• U.S.

Cinema: In the Cards

3 minute read
TIME

Kaleidoscope. On a ledge high above the glittering night city, a Batmanly figure in a black body stocking detaches itself from the darkness and, deftly fixing a pulley wheel to a power line, goes gliding over the neon-slashed abyss to the roof of the next building. The skylight yields, the shadow drops inside. Moments later, eyes gleaming, the intruder extracts a keen little burin from his belt and begins to chisel delicately at a metal printing plate. While he works, he whips out his transistor and earplugs into some late late rock ‘n’ roll.
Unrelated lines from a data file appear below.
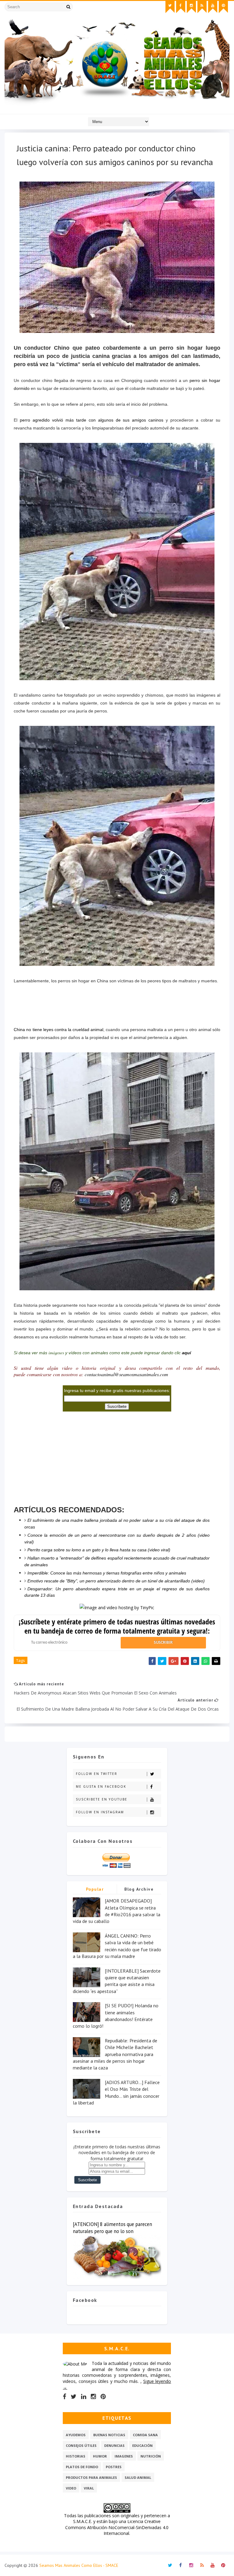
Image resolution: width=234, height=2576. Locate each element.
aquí (186, 1352)
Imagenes (124, 2456)
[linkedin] (83, 2396)
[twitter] (170, 7)
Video (71, 2488)
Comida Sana (145, 2435)
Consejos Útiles (81, 2445)
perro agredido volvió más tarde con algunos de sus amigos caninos (91, 420)
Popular (95, 1889)
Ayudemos (76, 2435)
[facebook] (180, 7)
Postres (114, 2467)
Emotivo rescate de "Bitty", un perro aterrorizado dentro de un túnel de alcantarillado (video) (116, 1580)
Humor (100, 2456)
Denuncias (114, 2445)
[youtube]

What’s going on here? Just about the trickiest bit of film-flam since the jewel job in Topkapi. Unhappily, the trickiness is not confined to one episode; this picture skillfully but all too shamelessly mimics the gimmicks that have transformed the Fleming formula into the Bond bind. Nevertheless, if the success of a thriller can be measured in thrills, Kaleidoscope succeeds with a dash that often disguises the balderdash.

The plot gets off to a dashing start. Batman is actually a Nevada gambler (Warren Beatty) who beats the bank at every casino in Europe with the season’s niftiest system: he simply sneaks into the playing-card factory that supplies the casinos, and marks about half a million cards at once by marking the plates they are printed from. Alas, the long arm of the scriptwriter hands him a sneaky shuffle. His best girl (Susannah York) just happens to be the daughter of a Scotland Yard inspector who just happens to require the services of a professional gambler. So the girl turns him into the law, and the law turns him into a copper’s nark. In the facedown,

Hero Beatty sits opposite a crime czar (Eric Porter) and plays five-card stud, bullets wild. Guess who wins.

Hero Beatty tries so hard to act like Sean Connery that once or twice he almost develops a line in his face, and Villain Porter manages to look like a particularly sneery second assistant tarantula keeper from the Port Said headquarters of S.P.E.C.T.R.E. As for the continuity, it goes thunderballing along from zoom shot to crash cut to color-diller costume sequence till the spectator’s senses are knocked eight ways to Sunday. Not a profound experience but an extravagantly stimulating one. At times, indeed, the moviegoer may wonder if he isn’t looking at Kaleidoscope through a kaleidoscope.